Problem to solve> Tally every line in the listing that holds the string "dropdown", then state the total and nothing more.
════════
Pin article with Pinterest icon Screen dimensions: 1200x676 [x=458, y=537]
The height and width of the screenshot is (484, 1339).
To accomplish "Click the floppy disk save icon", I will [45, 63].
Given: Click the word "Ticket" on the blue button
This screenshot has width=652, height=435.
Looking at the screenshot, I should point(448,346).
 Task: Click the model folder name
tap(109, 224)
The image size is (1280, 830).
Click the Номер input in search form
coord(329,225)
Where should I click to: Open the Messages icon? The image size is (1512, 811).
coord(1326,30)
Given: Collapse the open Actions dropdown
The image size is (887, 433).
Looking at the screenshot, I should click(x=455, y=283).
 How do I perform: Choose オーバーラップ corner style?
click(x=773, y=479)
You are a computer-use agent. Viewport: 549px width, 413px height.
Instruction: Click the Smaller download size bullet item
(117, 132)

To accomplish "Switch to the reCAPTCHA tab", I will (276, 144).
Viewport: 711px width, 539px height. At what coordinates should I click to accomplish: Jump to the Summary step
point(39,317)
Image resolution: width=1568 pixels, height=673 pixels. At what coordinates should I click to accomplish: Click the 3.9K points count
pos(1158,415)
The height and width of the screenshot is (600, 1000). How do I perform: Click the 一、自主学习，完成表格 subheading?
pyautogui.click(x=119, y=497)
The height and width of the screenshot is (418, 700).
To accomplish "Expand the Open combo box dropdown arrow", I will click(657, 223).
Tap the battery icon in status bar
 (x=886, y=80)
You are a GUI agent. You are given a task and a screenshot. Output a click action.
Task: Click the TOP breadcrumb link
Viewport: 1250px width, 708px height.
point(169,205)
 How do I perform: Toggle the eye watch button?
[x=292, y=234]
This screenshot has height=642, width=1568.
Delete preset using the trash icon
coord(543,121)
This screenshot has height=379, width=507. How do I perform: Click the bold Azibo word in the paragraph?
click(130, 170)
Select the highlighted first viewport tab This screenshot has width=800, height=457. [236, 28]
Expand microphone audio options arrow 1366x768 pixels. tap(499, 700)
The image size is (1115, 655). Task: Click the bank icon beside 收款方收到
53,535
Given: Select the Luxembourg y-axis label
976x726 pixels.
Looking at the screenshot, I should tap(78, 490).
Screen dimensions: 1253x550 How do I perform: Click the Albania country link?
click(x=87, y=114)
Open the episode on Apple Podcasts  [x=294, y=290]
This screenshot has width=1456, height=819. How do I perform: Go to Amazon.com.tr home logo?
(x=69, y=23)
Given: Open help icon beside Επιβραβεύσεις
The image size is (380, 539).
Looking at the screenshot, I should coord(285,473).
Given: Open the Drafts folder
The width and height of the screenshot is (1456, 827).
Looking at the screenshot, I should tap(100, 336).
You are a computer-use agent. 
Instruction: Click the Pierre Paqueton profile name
════════
Your solution> 2